Importante el punto de cocción de las pechugas. Yo odiaba las pechugas de ave por lo secas que suelen estar, hasta que aprendí que, cocinadas muy lentamente, a fuego muy bajo y en su propio jugo o una cucharada de ayuda (caldo, vino o, simplemente, agua) son otra cosa.
Disfrutenlo. Y si sobra algo, pueden preparse unos estupendos sandwiches con buen pan de centeno tierno y fresco, si tienen la suerte de encontrarlo. Hay algunos que parecen ladrillos.
Ingredientes:
3 pechugas de pollo de corral
2 dientes de ajo
2 cucharadas de aceite de oliva suave
3 buenos tomates rojos
1 pizca de azucar
1 cucharada de aceite de oliva virgen extra
1 cucharadita rasa de pimentón dulce
1 cucharadita de albahaca (mejor fresca) picada
unos “golpes” de molinillo de pimienta blanca
Espolvorear, con la pimienta blanca y el pimentón, las pechugas sin piel y límpias de venillas y grasa. Dejar reposar tapadas un buen rato en la nevera
Pelar los ajos, quitarles el tallo central y cortarlos en láminas. Poner a fuego suave una sartén antiadherente con el aceite y, cuando esté ligéramente caliente, echar los ajos y dejar que se hagan muy poco, justo hasta que adquieran un color marfileño cremoso y desprendan el olor característico y apetitoso de, por ejemplo, los platos vascos de pescado.
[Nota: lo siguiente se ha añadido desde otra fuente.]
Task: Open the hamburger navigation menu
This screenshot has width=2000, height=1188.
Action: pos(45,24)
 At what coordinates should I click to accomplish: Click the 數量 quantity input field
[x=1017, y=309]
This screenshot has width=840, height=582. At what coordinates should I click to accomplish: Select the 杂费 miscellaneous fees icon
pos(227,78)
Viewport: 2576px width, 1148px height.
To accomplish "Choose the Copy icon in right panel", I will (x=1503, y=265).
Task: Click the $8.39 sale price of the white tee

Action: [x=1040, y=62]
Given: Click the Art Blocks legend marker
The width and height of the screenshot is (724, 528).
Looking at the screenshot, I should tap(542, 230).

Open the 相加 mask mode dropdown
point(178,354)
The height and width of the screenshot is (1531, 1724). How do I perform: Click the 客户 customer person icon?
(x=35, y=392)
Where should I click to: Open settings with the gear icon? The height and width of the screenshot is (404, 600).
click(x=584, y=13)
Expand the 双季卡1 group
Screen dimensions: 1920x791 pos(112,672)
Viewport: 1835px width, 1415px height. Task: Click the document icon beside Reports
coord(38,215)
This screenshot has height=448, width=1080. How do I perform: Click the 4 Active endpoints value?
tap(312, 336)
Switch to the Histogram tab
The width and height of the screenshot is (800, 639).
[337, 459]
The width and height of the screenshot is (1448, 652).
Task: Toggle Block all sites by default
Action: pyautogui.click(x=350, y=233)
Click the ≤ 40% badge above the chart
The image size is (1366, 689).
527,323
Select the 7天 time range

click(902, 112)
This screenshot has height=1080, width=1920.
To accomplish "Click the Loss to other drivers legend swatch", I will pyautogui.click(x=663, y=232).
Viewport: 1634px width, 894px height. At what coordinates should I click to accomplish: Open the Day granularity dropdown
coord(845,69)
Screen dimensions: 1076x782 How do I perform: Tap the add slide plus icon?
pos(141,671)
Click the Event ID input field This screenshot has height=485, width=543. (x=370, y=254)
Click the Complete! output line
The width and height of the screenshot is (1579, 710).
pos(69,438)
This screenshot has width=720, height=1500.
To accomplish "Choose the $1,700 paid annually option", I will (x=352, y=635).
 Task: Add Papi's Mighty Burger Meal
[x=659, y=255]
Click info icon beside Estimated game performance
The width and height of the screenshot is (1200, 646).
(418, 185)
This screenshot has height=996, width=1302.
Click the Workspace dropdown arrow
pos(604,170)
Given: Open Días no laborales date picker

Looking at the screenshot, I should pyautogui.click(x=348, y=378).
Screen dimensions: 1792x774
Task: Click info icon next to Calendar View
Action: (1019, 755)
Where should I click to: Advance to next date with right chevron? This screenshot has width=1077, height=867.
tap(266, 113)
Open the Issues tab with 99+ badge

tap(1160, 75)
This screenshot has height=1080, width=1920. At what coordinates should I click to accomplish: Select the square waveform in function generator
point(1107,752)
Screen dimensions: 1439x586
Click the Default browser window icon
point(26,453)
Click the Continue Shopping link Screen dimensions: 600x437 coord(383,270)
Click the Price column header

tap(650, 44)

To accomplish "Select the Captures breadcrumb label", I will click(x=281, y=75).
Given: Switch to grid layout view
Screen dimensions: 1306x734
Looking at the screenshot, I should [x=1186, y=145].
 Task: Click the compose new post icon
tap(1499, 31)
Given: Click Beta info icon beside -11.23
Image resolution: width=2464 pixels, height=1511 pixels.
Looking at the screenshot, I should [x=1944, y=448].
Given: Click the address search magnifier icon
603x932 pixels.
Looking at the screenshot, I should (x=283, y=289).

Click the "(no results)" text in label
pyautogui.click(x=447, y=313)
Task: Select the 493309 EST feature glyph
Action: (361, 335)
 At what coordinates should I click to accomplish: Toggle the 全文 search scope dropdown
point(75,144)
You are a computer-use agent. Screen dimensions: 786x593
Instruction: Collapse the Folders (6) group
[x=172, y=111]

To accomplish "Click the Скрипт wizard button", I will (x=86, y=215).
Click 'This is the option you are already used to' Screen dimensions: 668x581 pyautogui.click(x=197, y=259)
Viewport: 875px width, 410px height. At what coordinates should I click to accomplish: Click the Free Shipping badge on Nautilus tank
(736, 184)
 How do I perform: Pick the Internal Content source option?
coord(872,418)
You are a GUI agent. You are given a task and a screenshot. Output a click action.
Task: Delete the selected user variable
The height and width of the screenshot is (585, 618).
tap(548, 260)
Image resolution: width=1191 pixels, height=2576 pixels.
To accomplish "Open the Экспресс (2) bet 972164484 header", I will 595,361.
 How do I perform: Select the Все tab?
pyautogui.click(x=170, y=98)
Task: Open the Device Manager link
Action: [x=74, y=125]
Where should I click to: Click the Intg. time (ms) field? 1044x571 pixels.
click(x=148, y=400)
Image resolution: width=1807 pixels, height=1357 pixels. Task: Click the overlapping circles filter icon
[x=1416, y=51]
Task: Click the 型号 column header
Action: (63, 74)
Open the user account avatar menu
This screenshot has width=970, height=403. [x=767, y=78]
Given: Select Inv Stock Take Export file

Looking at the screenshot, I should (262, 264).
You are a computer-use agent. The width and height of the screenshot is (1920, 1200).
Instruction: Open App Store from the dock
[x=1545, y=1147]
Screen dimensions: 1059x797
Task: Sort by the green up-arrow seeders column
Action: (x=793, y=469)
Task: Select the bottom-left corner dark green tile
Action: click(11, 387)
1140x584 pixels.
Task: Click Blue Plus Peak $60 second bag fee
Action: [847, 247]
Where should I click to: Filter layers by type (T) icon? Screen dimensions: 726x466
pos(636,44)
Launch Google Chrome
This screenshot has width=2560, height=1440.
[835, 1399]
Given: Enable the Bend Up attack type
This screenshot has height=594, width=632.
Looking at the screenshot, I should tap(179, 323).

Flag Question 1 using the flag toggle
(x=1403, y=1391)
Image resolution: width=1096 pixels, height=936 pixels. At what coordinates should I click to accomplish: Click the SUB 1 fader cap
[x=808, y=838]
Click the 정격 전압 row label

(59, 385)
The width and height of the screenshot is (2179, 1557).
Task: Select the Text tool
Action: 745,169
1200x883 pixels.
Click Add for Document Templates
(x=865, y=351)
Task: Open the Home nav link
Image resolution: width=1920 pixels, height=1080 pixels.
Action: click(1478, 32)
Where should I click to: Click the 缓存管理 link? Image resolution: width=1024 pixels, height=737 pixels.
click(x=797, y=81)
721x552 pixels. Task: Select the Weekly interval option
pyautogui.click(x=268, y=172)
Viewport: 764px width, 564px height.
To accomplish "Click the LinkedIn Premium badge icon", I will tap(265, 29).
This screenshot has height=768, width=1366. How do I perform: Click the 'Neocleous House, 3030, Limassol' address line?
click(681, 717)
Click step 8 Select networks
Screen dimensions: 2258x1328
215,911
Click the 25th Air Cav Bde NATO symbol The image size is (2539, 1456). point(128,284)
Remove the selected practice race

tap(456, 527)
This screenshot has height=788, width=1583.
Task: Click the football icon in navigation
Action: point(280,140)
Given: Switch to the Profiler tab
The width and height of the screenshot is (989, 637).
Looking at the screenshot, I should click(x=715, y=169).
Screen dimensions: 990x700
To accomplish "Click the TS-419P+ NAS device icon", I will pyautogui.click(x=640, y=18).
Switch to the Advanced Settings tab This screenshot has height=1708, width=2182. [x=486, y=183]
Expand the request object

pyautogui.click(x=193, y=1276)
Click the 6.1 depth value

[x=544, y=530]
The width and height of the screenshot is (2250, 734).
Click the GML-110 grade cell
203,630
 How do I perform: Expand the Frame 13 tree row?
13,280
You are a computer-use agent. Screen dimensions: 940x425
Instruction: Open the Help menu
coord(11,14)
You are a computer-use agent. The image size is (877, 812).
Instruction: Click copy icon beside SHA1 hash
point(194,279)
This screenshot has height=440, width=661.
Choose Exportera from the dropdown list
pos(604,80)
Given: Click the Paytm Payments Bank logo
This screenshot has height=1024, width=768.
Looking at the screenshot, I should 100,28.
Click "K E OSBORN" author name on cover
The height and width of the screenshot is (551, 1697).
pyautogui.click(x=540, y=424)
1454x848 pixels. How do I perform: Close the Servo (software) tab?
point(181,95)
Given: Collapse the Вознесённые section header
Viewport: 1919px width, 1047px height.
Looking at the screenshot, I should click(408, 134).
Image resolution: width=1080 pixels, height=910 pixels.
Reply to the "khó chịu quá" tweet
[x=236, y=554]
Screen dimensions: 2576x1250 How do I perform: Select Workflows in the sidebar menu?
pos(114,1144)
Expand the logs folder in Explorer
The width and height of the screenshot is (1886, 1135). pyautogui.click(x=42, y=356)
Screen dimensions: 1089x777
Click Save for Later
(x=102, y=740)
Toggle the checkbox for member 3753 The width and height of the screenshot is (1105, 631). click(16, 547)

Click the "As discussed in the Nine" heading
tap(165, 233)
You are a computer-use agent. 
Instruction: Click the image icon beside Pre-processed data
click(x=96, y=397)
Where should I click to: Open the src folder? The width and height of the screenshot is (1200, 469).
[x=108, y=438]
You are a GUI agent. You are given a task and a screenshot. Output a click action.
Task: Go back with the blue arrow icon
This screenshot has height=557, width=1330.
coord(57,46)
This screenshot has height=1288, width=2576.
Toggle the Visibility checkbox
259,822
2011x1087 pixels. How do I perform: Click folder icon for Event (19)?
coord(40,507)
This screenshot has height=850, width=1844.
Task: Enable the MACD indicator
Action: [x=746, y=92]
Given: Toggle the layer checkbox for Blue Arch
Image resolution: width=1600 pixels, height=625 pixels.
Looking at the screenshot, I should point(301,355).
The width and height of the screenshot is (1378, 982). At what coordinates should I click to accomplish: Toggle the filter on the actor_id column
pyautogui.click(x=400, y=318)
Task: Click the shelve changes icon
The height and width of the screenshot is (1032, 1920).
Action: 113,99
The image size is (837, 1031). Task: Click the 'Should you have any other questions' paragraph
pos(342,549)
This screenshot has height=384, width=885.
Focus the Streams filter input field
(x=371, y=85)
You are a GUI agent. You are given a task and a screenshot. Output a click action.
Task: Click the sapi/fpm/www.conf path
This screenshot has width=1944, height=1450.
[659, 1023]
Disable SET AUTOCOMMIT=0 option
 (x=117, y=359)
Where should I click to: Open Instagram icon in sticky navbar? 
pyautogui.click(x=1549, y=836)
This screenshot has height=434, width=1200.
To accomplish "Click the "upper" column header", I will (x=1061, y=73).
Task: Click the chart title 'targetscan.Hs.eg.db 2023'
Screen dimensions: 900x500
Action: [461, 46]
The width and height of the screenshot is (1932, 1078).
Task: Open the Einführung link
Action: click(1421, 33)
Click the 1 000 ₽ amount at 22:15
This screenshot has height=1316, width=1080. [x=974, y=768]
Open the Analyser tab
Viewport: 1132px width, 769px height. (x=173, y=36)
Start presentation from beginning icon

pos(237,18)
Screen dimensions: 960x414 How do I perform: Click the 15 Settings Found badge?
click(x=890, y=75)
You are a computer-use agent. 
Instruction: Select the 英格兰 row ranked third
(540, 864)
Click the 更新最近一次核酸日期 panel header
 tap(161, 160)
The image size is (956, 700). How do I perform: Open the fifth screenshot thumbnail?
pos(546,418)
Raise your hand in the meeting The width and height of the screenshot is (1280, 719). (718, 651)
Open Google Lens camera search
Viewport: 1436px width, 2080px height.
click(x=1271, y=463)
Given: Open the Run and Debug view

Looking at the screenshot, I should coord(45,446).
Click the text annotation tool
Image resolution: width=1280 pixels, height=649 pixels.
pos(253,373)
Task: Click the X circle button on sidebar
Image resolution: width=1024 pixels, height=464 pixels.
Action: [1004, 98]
Retirar rápidamente los ajos de la sartén y reservarlos en un platillo tapado.
En la misma sartén, poner las pechugas a fuego muy lento, dándoles vueltas varias veces hasta que estén hechas pero no secas (quedan mejor ligéramente rosadas por dentro), cuidando de que no se queme el aceite y añadiéndoles una cucharada de líquido, una vez doradas, si fuera necesario.
Sacar las pechugas de la sartén, dejar templar en una tabla -tapadas, para que no se sequen- cortar en filetes (con un cuchillo ancho y bien afilado), volver a poner en la sartén tapada y reservar retiradas del fuego.
Mientras se hacen las pechugas, pelar, retirar las semillas y triturar los tomates (con un robot o un pasapurés, incluso con un rallador, según guste la textura más o menos gruesa). Añadir el azucar y emulsionar (o casi) batiéndo el puré con el aceite de oliva virgen. Incorporar los ajos estofados.
Dar un último toque de fuego a los filetes de pechuga y ponerlos en una fuente de servir precalentada, regados con el puré de tomate templado (un momento en el microondas o un segundo al fuego en una sartén, sin que hierva). No calentar juntos, para que no cuezan. Espolvorear con la albahaca y servir o guardar en la nevera para tomar en frío.



laura dijo:
Octubre 9, 2007 a 11:27 am
con todo mi respeto,
este es un platillo tan complejo como para estar en un recetario de cocina?
oh.
sol dijo:
Abril 13, 2008 a 3:36 pm
Gracias, por sus recetas, tengo 17 años, y mi viejo es diabetico, y estoy a cargo de la cocina , la verdad sus consejos me re sirvieron, me gustaria mas recetas ( SIN SAL) pero de postres, y si fueran dulces qe sean light, gracias una vez mas y adios.